[Dataset entries]
┌──

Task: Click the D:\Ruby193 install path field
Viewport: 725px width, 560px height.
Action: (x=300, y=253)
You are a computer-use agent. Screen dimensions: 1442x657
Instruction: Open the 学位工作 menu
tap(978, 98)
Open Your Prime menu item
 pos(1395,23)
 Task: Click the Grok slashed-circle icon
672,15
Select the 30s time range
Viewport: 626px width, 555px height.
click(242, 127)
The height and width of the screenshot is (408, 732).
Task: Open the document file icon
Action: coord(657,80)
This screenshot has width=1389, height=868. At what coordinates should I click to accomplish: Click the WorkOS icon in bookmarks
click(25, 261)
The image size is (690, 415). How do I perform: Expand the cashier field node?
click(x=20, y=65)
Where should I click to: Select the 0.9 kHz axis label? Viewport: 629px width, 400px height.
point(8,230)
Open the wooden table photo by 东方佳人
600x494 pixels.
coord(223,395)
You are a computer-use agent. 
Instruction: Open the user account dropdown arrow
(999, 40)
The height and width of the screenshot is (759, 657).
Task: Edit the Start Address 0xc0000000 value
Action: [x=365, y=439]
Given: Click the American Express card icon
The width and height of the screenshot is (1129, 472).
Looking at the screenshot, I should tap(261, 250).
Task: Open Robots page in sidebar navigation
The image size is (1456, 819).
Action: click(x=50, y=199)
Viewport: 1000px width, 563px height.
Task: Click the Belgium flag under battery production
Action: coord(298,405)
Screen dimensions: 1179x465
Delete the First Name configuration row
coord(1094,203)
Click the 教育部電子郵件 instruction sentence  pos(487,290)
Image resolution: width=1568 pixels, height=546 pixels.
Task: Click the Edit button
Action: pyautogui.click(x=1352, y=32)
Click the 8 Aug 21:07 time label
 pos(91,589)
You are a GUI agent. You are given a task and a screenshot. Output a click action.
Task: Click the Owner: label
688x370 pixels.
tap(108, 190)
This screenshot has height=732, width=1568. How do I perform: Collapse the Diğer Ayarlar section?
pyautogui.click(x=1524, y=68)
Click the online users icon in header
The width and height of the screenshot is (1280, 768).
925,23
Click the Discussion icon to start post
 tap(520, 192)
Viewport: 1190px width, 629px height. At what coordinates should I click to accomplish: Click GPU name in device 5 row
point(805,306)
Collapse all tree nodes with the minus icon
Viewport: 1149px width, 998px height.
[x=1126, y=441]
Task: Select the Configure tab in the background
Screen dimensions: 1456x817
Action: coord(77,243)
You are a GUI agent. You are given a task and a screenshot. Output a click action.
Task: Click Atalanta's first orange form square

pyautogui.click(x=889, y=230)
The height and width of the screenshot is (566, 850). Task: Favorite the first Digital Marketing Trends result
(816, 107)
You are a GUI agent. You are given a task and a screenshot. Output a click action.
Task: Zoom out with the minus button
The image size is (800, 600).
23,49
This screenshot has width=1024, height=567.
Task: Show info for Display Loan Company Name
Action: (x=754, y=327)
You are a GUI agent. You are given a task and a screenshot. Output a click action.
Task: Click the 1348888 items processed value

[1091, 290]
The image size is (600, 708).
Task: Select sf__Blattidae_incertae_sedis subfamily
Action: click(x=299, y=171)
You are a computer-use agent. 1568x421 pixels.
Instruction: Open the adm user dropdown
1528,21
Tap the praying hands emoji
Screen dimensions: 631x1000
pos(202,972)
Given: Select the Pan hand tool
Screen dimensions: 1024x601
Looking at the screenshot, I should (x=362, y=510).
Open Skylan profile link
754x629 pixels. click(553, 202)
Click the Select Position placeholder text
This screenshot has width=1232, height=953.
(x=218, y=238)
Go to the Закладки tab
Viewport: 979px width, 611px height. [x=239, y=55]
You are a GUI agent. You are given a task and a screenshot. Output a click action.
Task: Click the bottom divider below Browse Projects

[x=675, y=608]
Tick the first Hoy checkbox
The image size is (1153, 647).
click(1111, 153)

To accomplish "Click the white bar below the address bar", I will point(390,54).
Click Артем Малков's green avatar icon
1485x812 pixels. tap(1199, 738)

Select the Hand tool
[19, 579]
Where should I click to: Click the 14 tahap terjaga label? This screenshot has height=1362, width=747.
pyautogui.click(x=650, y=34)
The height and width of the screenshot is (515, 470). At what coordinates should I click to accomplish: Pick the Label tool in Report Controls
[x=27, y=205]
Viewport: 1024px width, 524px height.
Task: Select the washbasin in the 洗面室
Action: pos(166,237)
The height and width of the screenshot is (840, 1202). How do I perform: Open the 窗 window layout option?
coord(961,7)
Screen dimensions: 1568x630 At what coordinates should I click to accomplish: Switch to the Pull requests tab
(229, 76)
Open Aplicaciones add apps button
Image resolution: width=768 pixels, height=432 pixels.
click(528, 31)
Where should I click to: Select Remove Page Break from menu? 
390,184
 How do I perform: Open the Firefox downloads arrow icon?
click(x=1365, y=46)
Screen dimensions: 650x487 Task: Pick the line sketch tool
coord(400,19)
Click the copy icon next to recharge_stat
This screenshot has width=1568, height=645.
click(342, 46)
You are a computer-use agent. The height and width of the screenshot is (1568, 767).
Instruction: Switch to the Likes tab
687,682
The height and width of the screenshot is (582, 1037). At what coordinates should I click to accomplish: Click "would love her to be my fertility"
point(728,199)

└──

Take the entries above and write them out again unchanged.

Task: Click the D:\Ruby193 install path field
Viewport: 725px width, 560px height.
Action: (x=300, y=253)
You are a computer-use agent. Screen dimensions: 1442x657
Instruction: Open the 学位工作 menu
tap(978, 98)
Open Your Prime menu item
 pos(1395,23)
 Task: Click the Grok slashed-circle icon
672,15
Select the 30s time range
Viewport: 626px width, 555px height.
click(242, 127)
The height and width of the screenshot is (408, 732).
Task: Open the document file icon
Action: coord(657,80)
This screenshot has width=1389, height=868. At what coordinates should I click to accomplish: Click the WorkOS icon in bookmarks
click(25, 261)
The image size is (690, 415). How do I perform: Expand the cashier field node?
click(x=20, y=65)
Where should I click to: Select the 0.9 kHz axis label? Viewport: 629px width, 400px height.
point(8,230)
Open the wooden table photo by 东方佳人
600x494 pixels.
coord(223,395)
You are a computer-use agent. 
Instruction: Open the user account dropdown arrow
(999, 40)
The height and width of the screenshot is (759, 657).
Task: Edit the Start Address 0xc0000000 value
Action: [x=365, y=439]
Given: Click the American Express card icon
The width and height of the screenshot is (1129, 472).
Looking at the screenshot, I should tap(261, 250).
Task: Open Robots page in sidebar navigation
The image size is (1456, 819).
Action: click(x=50, y=199)
Viewport: 1000px width, 563px height.
Task: Click the Belgium flag under battery production
Action: coord(298,405)
Screen dimensions: 1179x465
Delete the First Name configuration row
coord(1094,203)
Click the 教育部電子郵件 instruction sentence  pos(487,290)
Image resolution: width=1568 pixels, height=546 pixels.
Task: Click the Edit button
Action: pyautogui.click(x=1352, y=32)
Click the 8 Aug 21:07 time label
 pos(91,589)
You are a GUI agent. You are given a task and a screenshot. Output a click action.
Task: Click the Owner: label
688x370 pixels.
tap(108, 190)
This screenshot has height=732, width=1568. How do I perform: Collapse the Diğer Ayarlar section?
pyautogui.click(x=1524, y=68)
Click the online users icon in header
The width and height of the screenshot is (1280, 768).
925,23
Click the Discussion icon to start post
 tap(520, 192)
Viewport: 1190px width, 629px height. At what coordinates should I click to accomplish: Click GPU name in device 5 row
point(805,306)
Collapse all tree nodes with the minus icon
Viewport: 1149px width, 998px height.
[x=1126, y=441]
Task: Select the Configure tab in the background
Screen dimensions: 1456x817
Action: coord(77,243)
You are a GUI agent. You are given a task and a screenshot. Output a click action.
Task: Click Atalanta's first orange form square

pyautogui.click(x=889, y=230)
The height and width of the screenshot is (566, 850). Task: Favorite the first Digital Marketing Trends result
(816, 107)
You are a GUI agent. You are given a task and a screenshot. Output a click action.
Task: Zoom out with the minus button
The image size is (800, 600).
23,49
This screenshot has width=1024, height=567.
Task: Show info for Display Loan Company Name
Action: (x=754, y=327)
You are a GUI agent. You are given a task and a screenshot. Output a click action.
Task: Click the 1348888 items processed value

[1091, 290]
The image size is (600, 708).
Task: Select sf__Blattidae_incertae_sedis subfamily
Action: click(x=299, y=171)
You are a computer-use agent. 1568x421 pixels.
Instruction: Open the adm user dropdown
1528,21
Tap the praying hands emoji
Screen dimensions: 631x1000
pos(202,972)
Given: Select the Pan hand tool
Screen dimensions: 1024x601
Looking at the screenshot, I should (x=362, y=510).
Open Skylan profile link
754x629 pixels. click(553, 202)
Click the Select Position placeholder text
This screenshot has width=1232, height=953.
(x=218, y=238)
Go to the Закладки tab
Viewport: 979px width, 611px height. [x=239, y=55]
You are a GUI agent. You are given a task and a screenshot. Output a click action.
Task: Click the bottom divider below Browse Projects

[x=675, y=608]
Tick the first Hoy checkbox
The image size is (1153, 647).
click(1111, 153)

To accomplish "Click the white bar below the address bar", I will point(390,54).
Click Артем Малков's green avatar icon
1485x812 pixels. tap(1199, 738)

Select the Hand tool
[19, 579]
Where should I click to: Click the 14 tahap terjaga label? This screenshot has height=1362, width=747.
pyautogui.click(x=650, y=34)
The height and width of the screenshot is (515, 470). At what coordinates should I click to accomplish: Pick the Label tool in Report Controls
[x=27, y=205]
Viewport: 1024px width, 524px height.
Task: Select the washbasin in the 洗面室
Action: pos(166,237)
The height and width of the screenshot is (840, 1202). How do I perform: Open the 窗 window layout option?
coord(961,7)
Screen dimensions: 1568x630 At what coordinates should I click to accomplish: Switch to the Pull requests tab
(229, 76)
Open Aplicaciones add apps button
Image resolution: width=768 pixels, height=432 pixels.
click(528, 31)
Where should I click to: Select Remove Page Break from menu? 
390,184
 How do I perform: Open the Firefox downloads arrow icon?
click(x=1365, y=46)
Screen dimensions: 650x487 Task: Pick the line sketch tool
coord(400,19)
Click the copy icon next to recharge_stat
This screenshot has width=1568, height=645.
click(342, 46)
You are a computer-use agent. The height and width of the screenshot is (1568, 767).
Instruction: Switch to the Likes tab
687,682
The height and width of the screenshot is (582, 1037). At what coordinates should I click to accomplish: Click "would love her to be my fertility"
point(728,199)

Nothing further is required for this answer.